PROBLEMS
**1)** Repeat the part of the helicopter gearbox passage that opens with the words containing "For the past" and closes with "design for rotorcraft.".
**2)** Using the helicopter gearbox passage, decide whether each statement agrees with it, and answer yes or no while quoting the words that settle it: (a) RACER uses a conventional tail rotor. (b) One of RACER's two engines can shut down and restart in flight. (c) Clean Sky 2 is a partnership between the EU and industry.

DOCUMENT EXTRACT
________________

For the past 60 years, helicopters have been built according to the same basic principle. Now, European partners are developing and testing a revolutionary new design for rotorcraft.

Transport and Mobility

The MUTR project focused on the design of the gearbox test system for the newly created Rapid and Cost-Effective Rotorcraft (RACER) helicopter demonstrator. RACER is an experimental compound helicopter developed by Airbus that combines high speed and vertical take-off and landing and features wings and propellers for propulsion support instead of a conventional tail rotor. The rotorcraft is driven by two engines, one of which can shut down and restart once in flight to save fuel and increase range. The MUTR project was funded within the framework of the Clean Sky 2 Joint Undertaking, a public-private partnership between the EU and industry set up to strengthen European aero-industry collaboration, global leadership and competitiveness. Researchers from the Czech Aerospace Research Centre (VZLU) carried out the design and implementation of an auxiliary (adaptive) gearbox that is part of a multipurpose testing device for validating special newly designed helicopter gear reducers for RACER. This is a key component for the helicopter’s drive device, transmitting power from two turbo shaft motors to the main rotor and side rotors.

________________

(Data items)
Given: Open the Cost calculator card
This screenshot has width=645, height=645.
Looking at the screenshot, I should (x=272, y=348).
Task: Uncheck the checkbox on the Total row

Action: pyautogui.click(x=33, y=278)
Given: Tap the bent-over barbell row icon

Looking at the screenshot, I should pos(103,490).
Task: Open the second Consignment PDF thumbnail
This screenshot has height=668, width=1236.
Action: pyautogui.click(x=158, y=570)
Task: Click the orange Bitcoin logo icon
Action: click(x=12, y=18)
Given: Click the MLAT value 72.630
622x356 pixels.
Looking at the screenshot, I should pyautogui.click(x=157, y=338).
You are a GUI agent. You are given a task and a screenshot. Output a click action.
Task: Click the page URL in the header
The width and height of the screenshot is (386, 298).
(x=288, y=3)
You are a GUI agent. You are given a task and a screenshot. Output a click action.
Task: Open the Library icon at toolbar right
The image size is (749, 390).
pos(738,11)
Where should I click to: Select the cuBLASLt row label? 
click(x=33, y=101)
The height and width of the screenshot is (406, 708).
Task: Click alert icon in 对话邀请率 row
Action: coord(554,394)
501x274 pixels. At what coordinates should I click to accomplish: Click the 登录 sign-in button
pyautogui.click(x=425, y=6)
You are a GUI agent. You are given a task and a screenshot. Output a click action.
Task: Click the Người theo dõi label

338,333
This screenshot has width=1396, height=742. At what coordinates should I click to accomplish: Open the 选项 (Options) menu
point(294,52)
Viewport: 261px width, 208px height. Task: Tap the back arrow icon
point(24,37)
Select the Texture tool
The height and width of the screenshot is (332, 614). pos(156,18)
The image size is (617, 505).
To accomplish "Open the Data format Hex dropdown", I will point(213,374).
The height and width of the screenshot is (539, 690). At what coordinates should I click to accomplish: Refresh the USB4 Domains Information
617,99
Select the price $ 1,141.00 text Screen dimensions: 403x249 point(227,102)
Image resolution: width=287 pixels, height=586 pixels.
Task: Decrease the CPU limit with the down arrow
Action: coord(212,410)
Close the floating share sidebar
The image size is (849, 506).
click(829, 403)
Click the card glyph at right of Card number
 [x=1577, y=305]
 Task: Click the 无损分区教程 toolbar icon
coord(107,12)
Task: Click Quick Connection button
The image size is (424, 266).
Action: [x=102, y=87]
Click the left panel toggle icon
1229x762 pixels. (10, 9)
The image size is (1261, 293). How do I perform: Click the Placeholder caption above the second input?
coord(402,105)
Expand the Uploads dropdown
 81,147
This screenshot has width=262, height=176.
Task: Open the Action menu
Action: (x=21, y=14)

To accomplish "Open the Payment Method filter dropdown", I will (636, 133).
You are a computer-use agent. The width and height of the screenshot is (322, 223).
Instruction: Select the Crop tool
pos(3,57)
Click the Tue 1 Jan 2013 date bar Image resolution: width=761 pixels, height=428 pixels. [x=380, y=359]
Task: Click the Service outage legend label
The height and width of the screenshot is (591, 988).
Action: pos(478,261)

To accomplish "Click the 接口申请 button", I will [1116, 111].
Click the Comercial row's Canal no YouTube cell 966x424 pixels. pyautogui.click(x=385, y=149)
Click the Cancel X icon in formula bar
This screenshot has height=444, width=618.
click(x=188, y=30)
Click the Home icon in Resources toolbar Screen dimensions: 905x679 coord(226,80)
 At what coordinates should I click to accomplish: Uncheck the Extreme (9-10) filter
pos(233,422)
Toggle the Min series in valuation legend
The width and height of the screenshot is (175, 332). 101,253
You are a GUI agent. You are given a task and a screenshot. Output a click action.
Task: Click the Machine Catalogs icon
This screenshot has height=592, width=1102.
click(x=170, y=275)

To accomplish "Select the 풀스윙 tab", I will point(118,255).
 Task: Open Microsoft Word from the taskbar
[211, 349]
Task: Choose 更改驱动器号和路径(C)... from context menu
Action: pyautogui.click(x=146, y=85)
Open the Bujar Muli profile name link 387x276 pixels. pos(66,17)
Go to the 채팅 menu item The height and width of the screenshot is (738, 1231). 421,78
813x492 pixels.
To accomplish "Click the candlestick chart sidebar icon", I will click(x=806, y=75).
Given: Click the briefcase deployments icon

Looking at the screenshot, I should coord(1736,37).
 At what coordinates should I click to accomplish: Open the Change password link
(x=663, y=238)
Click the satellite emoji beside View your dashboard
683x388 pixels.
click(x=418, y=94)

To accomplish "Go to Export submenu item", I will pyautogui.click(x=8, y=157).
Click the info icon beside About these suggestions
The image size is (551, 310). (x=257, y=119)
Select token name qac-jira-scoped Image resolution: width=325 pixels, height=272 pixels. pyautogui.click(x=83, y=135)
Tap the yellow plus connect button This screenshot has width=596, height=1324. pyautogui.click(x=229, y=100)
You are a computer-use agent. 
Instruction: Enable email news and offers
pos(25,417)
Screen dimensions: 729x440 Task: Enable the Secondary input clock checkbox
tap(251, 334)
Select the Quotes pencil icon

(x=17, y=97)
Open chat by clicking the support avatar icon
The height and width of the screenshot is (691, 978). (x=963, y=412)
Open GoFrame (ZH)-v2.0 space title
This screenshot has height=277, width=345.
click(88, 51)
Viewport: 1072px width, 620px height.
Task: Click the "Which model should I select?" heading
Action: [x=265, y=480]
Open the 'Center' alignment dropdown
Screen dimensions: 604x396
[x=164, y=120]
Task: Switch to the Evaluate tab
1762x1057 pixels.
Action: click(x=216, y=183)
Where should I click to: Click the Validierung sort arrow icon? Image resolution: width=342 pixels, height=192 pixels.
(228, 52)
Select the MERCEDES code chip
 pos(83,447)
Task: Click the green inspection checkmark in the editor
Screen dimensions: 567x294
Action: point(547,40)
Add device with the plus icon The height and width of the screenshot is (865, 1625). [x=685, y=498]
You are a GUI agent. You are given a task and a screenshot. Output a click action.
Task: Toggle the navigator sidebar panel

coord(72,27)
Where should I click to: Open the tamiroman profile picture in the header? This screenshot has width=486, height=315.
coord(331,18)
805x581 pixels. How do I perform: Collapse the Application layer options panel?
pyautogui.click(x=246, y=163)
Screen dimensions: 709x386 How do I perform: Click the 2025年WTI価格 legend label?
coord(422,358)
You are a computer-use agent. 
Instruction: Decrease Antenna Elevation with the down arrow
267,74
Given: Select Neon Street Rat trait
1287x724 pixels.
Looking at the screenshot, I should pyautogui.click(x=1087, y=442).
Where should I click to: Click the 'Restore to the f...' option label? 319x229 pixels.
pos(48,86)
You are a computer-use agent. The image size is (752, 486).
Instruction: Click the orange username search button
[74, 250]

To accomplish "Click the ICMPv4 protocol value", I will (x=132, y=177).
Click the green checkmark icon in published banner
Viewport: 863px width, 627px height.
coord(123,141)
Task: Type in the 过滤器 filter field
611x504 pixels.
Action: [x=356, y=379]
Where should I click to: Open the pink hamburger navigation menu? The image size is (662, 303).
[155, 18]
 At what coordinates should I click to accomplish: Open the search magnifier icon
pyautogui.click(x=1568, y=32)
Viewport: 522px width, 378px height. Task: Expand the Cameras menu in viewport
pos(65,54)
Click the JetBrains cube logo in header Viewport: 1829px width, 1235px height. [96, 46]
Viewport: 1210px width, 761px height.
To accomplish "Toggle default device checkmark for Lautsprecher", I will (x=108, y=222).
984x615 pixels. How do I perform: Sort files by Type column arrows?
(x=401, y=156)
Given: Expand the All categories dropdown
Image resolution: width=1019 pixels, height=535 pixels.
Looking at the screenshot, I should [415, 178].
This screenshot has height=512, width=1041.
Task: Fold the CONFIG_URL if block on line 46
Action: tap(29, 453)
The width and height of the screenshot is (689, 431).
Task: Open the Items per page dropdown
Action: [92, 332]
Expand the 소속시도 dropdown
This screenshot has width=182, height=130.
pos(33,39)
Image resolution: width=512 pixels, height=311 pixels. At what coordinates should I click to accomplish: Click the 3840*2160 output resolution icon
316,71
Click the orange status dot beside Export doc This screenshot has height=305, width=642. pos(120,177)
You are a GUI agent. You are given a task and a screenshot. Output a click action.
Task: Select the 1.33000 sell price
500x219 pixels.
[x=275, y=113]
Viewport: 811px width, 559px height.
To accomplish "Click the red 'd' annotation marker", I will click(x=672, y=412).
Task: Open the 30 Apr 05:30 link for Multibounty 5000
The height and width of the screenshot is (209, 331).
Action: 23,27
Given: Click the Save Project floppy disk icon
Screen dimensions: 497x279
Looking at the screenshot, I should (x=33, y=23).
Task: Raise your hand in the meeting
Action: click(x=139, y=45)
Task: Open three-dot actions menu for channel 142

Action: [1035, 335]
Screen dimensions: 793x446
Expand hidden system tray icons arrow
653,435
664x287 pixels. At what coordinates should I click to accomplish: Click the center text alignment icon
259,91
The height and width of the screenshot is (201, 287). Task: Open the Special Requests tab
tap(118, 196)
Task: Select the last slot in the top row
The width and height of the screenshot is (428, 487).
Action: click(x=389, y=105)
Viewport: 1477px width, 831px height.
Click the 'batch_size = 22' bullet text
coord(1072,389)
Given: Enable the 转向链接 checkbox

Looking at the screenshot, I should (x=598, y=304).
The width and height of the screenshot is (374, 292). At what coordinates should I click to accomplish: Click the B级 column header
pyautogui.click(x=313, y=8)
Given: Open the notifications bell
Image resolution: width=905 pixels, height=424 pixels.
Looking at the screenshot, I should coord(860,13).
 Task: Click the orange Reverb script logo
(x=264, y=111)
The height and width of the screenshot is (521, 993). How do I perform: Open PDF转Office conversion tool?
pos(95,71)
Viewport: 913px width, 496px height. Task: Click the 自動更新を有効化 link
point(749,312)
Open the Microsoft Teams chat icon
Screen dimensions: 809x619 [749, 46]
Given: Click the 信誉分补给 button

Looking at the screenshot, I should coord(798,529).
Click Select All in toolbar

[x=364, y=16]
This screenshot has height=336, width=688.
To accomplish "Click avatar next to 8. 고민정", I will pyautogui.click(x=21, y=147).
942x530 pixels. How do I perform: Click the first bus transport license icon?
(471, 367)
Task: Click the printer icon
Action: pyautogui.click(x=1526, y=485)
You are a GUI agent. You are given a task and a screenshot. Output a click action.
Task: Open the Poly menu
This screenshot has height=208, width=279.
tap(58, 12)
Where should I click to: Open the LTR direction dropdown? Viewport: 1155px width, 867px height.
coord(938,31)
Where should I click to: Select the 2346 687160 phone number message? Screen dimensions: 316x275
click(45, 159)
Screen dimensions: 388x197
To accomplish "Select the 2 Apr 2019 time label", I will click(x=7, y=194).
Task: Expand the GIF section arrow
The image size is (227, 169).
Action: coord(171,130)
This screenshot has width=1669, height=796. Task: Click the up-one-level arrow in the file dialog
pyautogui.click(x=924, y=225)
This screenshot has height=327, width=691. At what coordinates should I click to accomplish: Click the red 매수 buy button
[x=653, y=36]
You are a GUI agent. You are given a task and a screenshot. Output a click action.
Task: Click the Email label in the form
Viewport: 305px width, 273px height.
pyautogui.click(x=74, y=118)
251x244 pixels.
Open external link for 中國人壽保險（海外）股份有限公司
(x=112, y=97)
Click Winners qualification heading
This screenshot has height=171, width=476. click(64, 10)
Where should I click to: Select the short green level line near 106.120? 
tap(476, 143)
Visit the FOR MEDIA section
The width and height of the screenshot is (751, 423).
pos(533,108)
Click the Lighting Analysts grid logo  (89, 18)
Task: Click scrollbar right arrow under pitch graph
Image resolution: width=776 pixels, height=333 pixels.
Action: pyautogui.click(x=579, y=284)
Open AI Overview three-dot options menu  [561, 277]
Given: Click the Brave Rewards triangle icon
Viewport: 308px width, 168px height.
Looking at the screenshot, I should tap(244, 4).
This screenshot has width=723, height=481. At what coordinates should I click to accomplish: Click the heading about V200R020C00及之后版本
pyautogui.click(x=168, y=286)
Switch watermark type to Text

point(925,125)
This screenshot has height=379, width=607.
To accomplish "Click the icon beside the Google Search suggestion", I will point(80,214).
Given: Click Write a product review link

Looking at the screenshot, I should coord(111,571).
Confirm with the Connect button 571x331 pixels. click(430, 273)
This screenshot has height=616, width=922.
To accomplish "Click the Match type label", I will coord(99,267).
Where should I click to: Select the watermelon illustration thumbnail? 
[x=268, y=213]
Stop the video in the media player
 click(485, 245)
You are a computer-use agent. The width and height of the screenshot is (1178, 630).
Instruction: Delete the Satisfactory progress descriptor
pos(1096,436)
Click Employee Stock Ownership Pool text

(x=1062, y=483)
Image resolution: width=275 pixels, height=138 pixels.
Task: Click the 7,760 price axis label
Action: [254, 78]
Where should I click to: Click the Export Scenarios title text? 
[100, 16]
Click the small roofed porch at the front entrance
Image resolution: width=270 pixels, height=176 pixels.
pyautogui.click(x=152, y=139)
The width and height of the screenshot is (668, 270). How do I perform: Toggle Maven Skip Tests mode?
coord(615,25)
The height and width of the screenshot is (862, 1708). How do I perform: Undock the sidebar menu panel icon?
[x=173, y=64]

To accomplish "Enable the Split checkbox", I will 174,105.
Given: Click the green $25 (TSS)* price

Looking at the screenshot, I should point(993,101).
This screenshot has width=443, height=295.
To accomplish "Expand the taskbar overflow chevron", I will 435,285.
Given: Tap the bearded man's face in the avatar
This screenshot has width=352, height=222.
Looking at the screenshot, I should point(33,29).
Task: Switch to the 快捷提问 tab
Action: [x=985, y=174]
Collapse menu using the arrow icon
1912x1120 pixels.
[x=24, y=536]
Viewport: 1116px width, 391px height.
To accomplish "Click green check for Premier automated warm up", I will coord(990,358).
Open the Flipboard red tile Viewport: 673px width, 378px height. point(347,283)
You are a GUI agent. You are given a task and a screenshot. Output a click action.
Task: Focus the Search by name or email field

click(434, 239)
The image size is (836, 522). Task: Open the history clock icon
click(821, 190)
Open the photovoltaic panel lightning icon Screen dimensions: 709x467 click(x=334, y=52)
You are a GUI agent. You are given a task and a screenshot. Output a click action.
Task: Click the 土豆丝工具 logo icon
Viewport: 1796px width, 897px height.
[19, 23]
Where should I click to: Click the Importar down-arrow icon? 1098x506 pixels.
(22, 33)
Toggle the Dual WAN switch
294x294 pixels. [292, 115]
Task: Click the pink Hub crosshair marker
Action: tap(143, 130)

________________

RESULTS FOR EACH TASK
**1)**
For the past 60 years, helicopters have been built according to the same basic principle. Now, European partners are developing and testing a revolutionary new design for rotorcraft.

**2)**
(a) No: "features wings and propellers for propulsion support instead of a conventional tail rotor"
(b) Yes: "one of which can shut down and restart once in flight to save fuel and increase range"
(c) Yes: "a public-private partnership between the EU and industry"